Lay out the records as a JSON list of strings with one string for each line, and omit blank lines.

Data excerpts
** Start **

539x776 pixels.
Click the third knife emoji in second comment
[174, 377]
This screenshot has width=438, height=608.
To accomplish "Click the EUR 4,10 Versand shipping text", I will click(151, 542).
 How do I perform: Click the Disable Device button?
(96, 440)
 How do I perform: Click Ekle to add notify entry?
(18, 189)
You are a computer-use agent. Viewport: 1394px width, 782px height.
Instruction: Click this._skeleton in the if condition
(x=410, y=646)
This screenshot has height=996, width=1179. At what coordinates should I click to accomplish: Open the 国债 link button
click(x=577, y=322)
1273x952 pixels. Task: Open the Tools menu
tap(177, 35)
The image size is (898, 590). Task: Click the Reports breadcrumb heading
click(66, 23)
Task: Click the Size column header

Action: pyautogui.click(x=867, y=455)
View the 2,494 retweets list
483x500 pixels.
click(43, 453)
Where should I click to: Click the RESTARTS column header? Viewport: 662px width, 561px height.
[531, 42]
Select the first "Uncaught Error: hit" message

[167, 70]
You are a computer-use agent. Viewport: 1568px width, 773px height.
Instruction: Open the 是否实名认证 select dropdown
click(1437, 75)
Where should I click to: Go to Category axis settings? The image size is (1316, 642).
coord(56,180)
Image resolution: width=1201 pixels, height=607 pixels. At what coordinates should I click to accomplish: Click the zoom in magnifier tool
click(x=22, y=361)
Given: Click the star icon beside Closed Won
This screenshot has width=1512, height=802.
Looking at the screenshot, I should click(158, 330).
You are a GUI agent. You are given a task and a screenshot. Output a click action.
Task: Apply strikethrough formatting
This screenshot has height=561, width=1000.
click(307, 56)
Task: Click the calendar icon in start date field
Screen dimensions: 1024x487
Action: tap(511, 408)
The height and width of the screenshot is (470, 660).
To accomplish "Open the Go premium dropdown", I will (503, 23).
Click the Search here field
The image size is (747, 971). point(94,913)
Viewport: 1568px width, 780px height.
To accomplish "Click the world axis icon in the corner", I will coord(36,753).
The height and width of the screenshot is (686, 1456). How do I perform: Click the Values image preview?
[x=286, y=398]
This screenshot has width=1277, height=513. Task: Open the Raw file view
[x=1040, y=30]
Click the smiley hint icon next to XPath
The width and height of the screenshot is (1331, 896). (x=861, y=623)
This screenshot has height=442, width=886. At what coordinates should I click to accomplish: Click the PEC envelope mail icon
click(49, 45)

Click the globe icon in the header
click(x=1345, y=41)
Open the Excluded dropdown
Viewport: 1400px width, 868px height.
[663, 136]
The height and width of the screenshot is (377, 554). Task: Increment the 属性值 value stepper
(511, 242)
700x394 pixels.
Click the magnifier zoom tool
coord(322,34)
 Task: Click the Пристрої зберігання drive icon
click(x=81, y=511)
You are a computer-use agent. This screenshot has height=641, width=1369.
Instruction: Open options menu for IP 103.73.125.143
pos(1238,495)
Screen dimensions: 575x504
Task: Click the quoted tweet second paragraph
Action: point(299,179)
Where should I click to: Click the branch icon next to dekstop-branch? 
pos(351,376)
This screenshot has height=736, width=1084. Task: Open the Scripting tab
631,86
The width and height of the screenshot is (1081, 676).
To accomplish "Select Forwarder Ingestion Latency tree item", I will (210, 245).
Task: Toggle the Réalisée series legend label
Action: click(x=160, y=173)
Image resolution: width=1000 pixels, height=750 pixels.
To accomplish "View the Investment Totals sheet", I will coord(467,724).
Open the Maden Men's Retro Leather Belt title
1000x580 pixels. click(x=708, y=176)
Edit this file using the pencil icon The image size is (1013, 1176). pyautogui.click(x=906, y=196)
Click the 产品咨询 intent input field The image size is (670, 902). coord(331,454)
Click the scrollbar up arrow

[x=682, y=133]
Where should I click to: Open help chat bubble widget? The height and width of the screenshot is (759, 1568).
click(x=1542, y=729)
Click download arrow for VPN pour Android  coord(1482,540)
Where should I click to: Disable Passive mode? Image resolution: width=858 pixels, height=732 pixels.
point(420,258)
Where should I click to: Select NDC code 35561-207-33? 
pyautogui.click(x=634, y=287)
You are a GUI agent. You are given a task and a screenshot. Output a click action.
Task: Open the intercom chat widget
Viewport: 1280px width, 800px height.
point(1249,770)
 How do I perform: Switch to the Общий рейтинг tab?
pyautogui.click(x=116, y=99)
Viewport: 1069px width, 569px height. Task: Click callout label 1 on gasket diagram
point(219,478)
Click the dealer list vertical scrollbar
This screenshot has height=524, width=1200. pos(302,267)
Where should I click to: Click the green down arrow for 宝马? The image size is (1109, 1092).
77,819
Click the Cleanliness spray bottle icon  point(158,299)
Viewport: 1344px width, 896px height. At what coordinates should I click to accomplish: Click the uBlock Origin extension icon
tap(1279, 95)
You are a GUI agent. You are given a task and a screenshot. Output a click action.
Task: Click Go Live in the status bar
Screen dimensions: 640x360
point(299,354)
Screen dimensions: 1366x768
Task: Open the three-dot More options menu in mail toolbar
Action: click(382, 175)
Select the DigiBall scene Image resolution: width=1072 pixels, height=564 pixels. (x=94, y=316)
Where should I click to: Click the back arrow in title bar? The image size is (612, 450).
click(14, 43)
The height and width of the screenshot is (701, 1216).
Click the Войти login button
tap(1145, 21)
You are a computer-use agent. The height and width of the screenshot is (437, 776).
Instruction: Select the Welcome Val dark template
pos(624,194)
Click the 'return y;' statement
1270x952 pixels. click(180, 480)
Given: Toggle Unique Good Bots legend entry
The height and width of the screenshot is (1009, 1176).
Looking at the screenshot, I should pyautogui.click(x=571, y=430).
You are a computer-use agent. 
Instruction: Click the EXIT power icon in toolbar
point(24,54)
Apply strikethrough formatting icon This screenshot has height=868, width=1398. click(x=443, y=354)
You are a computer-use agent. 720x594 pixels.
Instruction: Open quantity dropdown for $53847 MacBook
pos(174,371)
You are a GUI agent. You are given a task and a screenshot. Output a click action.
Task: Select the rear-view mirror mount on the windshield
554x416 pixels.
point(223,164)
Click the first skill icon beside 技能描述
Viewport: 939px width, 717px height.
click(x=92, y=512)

** End **

Finished task
[
  "539x776 pixels.",
  "Click the third knife emoji in second comment",
  "[174, 377]",
  "This screenshot has width=438, height=608.",
  "To accomplish \"Click the EUR 4,10 Versand shipping text\", I will click(151, 542).",
  " How do I perform: Click the Disable Device button?",
  "(96, 440)",
  " How do I perform: Click Ekle to add notify entry?",
  "(18, 189)",
  "You are a computer-use agent. Viewport: 1394px width, 782px height.",
  "Instruction: Click this._skeleton in the if condition",
  "(x=410, y=646)",
  "This screenshot has height=996, width=1179. At what coordinates should I click to accomplish: Open the 国债 link button",
  "click(x=577, y=322)",
  "1273x952 pixels. Task: Open the Tools menu",
  "tap(177, 35)",
  "The image size is (898, 590). Task: Click the Reports breadcrumb heading",
  "click(66, 23)",
  "Task: Click the Size column header",
  "Action: pyautogui.click(x=867, y=455)",
  "View the 2,494 retweets list",
  "483x500 pixels.",
  "click(43, 453)",
  "Where should I click to: Click the RESTARTS column header? Viewport: 662px width, 561px height.",
  "[531, 42]",
  "Select the first \"Uncaught Error: hit\" message",
  "[167, 70]",
  "You are a computer-use agent. Viewport: 1568px width, 773px height.",
  "Instruction: Open the 是否实名认证 select dropdown",
  "click(1437, 75)",
  "Where should I click to: Go to Category axis settings? The image size is (1316, 642).",
  "coord(56,180)",
  "Image resolution: width=1201 pixels, height=607 pixels. At what coordinates should I click to accomplish: Click the zoom in magnifier tool",
  "click(x=22, y=361)",
  "Given: Click the star icon beside Closed Won",
  "This screenshot has width=1512, height=802.",
  "Looking at the screenshot, I should click(158, 330).",
  "You are a GUI agent. You are given a task and a screenshot. Output a click action.",
  "Task: Apply strikethrough formatting",
  "This screenshot has height=561, width=1000.",
  "click(307, 56)",
  "Task: Click the calendar icon in start date field",
  "Screen dimensions: 1024x487",
  "Action: tap(511, 408)",
  "The height and width of the screenshot is (470, 660).",
  "To accomplish \"Open the Go premium dropdown\", I will (503, 23).",
  "Click the Search here field",
  "The image size is (747, 971). point(94,913)",
  "Viewport: 1568px width, 780px height.",
  "To accomplish \"Click the world axis icon in the corner\", I will coord(36,753).",
  "The height and width of the screenshot is (686, 1456). How do I perform: Click the Values image preview?",
  "[x=286, y=398]",
  "This screenshot has width=1277, height=513. Task: Open the Raw file view",
  "[x=1040, y=30]",
  "Click the smiley hint icon next to XPath",
  "The width and height of the screenshot is (1331, 896). (x=861, y=623)",
  "This screenshot has height=442, width=886. At what coordinates should I click to accomplish: Click the PEC envelope mail icon",
  "click(49, 45)",
  "Click the globe icon in the header",
  "click(x=1345, y=41)",
  "Open the Excluded dropdown",
  "Viewport: 1400px width, 868px height.",
  "[663, 136]",
  "The height and width of the screenshot is (377, 554). Task: Increment the 属性值 value stepper",
  "(511, 242)",
  "700x394 pixels.",
  "Click the magnifier zoom tool",
  "coord(322,34)",
  " Task: Click the Пристрої зберігання drive icon",
  "click(x=81, y=511)",
  "You are a computer-use agent. This screenshot has height=641, width=1369.",
  "Instruction: Open options menu for IP 103.73.125.143",
  "pos(1238,495)",
  "Screen dimensions: 575x504",
  "Task: Click the quoted tweet second paragraph",
  "Action: point(299,179)",
  "Where should I click to: Click the branch icon next to dekstop-branch? ",
  "pos(351,376)",
  "This screenshot has height=736, width=1084. Task: Open the Scripting tab",
  "631,86",
  "The width and height of the screenshot is (1081, 676).",
  "To accomplish \"Select Forwarder Ingestion Latency tree item\", I will (210, 245).",
  "Task: Toggle the Réalisée series legend label",
  "Action: click(x=160, y=173)",
  "Image resolution: width=1000 pixels, height=750 pixels.",
  "To accomplish \"View the Investment Totals sheet\", I will coord(467,724).",
  "Open the Maden Men's Retro Leather Belt title",
  "1000x580 pixels. click(x=708, y=176)",
  "Edit this file using the pencil icon The image size is (1013, 1176). pyautogui.click(x=906, y=196)",
  "Click the 产品咨询 intent input field The image size is (670, 902). coord(331,454)",
  "Click the scrollbar up arrow",
  "[x=682, y=133]",
  "Where should I click to: Open help chat bubble widget? The height and width of the screenshot is (759, 1568).",
  "click(x=1542, y=729)",
  "Click download arrow for VPN pour Android  coord(1482,540)",
  "Where should I click to: Disable Passive mode? Image resolution: width=858 pixels, height=732 pixels.",
  "point(420,258)",
  "Where should I click to: Select NDC code 35561-207-33? ",
  "pyautogui.click(x=634, y=287)",
  "You are a GUI agent. You are given a task and a screenshot. Output a click action.",
  "Task: Open the intercom chat widget",
  "Viewport: 1280px width, 800px height.",
  "point(1249,770)",
  " How do I perform: Switch to the Общий рейтинг tab?",
  "pyautogui.click(x=116, y=99)",
  "Viewport: 1069px width, 569px height. Task: Click callout label 1 on gasket diagram",
  "point(219,478)",
  "Click the dealer list vertical scrollbar",
  "This screenshot has height=524, width=1200. pos(302,267)",
  "Where should I click to: Click the green down arrow for 宝马? The image size is (1109, 1092).",
  "77,819",
  "Click the Cleanliness spray bottle icon  point(158,299)",
  "Viewport: 1344px width, 896px height. At what coordinates should I click to accomplish: Click the uBlock Origin extension icon",
  "tap(1279, 95)",
  "You are a GUI agent. You are given a task and a screenshot. Output a click action.",
  "Task: Click Go Live in the status bar",
  "Screen dimensions: 640x360",
  "point(299,354)",
  "Screen dimensions: 1366x768",
  "Task: Open the three-dot More options menu in mail toolbar",
  "Action: click(382, 175)",
  "Select the DigiBall scene Image resolution: width=1072 pixels, height=564 pixels. (x=94, y=316)",
  "Where should I click to: Click the back arrow in title bar? The image size is (612, 450).",
  "click(14, 43)",
  "The height and width of the screenshot is (701, 1216).",
  "Click the Войти login button",
  "tap(1145, 21)",
  "You are a computer-use agent. The height and width of the screenshot is (437, 776).",
  "Instruction: Select the Welcome Val dark template",
  "pos(624,194)",
  "Click the 'return y;' statement",
  "1270x952 pixels. click(180, 480)",
  "Given: Toggle Unique Good Bots legend entry",
  "The height and width of the screenshot is (1009, 1176).",
  "Looking at the screenshot, I should pyautogui.click(x=571, y=430).",
  "You are a computer-use agent. ",
  "Instruction: Click the EXIT power icon in toolbar",
  "point(24,54)",
  "Apply strikethrough formatting icon This screenshot has height=868, width=1398. click(x=443, y=354)",
  "You are a computer-use agent. 720x594 pixels.",
  "Instruction: Open quantity dropdown for $53847 MacBook",
  "pos(174,371)",
  "You are a GUI agent. You are given a task and a screenshot. Output a click action.",
  "Task: Select the rear-view mirror mount on the windshield",
  "554x416 pixels.",
  "point(223,164)",
  "Click the first skill icon beside 技能描述",
  "Viewport: 939px width, 717px height.",
  "click(x=92, y=512)"
]